Descent is amazing. Took me years to finally find a joystick worthy of it. And for crying out loud PRO DESCENT! (it's coming I know.)
Future Shock was the first game I ever got vertigo while walking across a beam high up. It was awesome.
The way he responded to Kyle at 18:51 is the most wicked response I’ve ever seen
does this game use some Doomguy voices when receive damage?
And Metal slug soldiers' in Skynet.
Yeah. The sounds are from a stock sound effect library. Decino made a whole video about it.

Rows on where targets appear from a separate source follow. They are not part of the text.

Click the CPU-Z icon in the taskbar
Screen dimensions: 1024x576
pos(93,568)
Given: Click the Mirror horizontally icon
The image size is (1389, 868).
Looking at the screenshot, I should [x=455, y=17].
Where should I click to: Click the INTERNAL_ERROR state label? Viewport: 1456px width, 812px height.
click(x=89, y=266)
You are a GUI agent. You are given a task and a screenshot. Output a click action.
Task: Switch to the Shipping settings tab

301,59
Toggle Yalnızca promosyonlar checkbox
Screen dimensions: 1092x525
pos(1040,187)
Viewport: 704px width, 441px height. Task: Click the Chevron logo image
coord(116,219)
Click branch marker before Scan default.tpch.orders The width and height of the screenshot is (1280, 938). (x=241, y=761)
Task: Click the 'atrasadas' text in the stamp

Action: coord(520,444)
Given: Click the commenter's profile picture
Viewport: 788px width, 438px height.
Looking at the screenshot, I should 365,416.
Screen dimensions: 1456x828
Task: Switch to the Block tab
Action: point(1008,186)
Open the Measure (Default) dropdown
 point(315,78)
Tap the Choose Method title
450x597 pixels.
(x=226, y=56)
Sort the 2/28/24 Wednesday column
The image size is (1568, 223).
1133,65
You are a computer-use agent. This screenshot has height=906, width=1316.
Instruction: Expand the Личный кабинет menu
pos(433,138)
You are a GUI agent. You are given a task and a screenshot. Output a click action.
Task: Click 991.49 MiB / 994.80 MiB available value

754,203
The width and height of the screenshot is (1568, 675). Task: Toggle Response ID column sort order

Aye, it's stock. I remember it mainly from a TMNT game on Gamecube. Good God, I think it was nearly every single enemy death noise.
I recognized them and thought it was Civvie at first. Mosty remember the sounds from Gothic 1 & 2. Absolutely hilarious.
"switch to button 4 or 5 for your grenades or flashbangs."
Skynet 95': just hit the grenade button stupid.
To be fair, in most COD games, pressing the 4 or 5 button instantly tosses the flashbang or grenade so it's forgiveable. When a game makes you press the grenade button and then click to throw it, that's a sin
@@TooMuchSascha all past the first one, which had grenades as a separate slot. It also had pistols having their own slot outside of the two main guns you could hold at a time.
It's really cool you have Dick Cheney in your HQ in Skynet.
The Terminator game before this was quite detailed, the mapped out Los Angeles and you could drive cars. Should be on an abandonware site some place.
Wow, how they "fixed" some bugs in Skynet is really telling how they are "fixing" problems nowadays still...
The fucking healthkits underwater....
*The Meaning of "Classic Bethesda" Has Just Taken A Literal Turn*
18:19 oh wow the quality of the live action scenes of skynet were really good back then.
After the terminator game, todd howard wanted to forget the existence of vehicles
Machines blow up for a few reasons.
1)The limitations of keeping bodies of dead things in game
2)The explanation of a machine way of thinking to self destruct a fallen ally so the enemy doesn't get to figure out anything about it.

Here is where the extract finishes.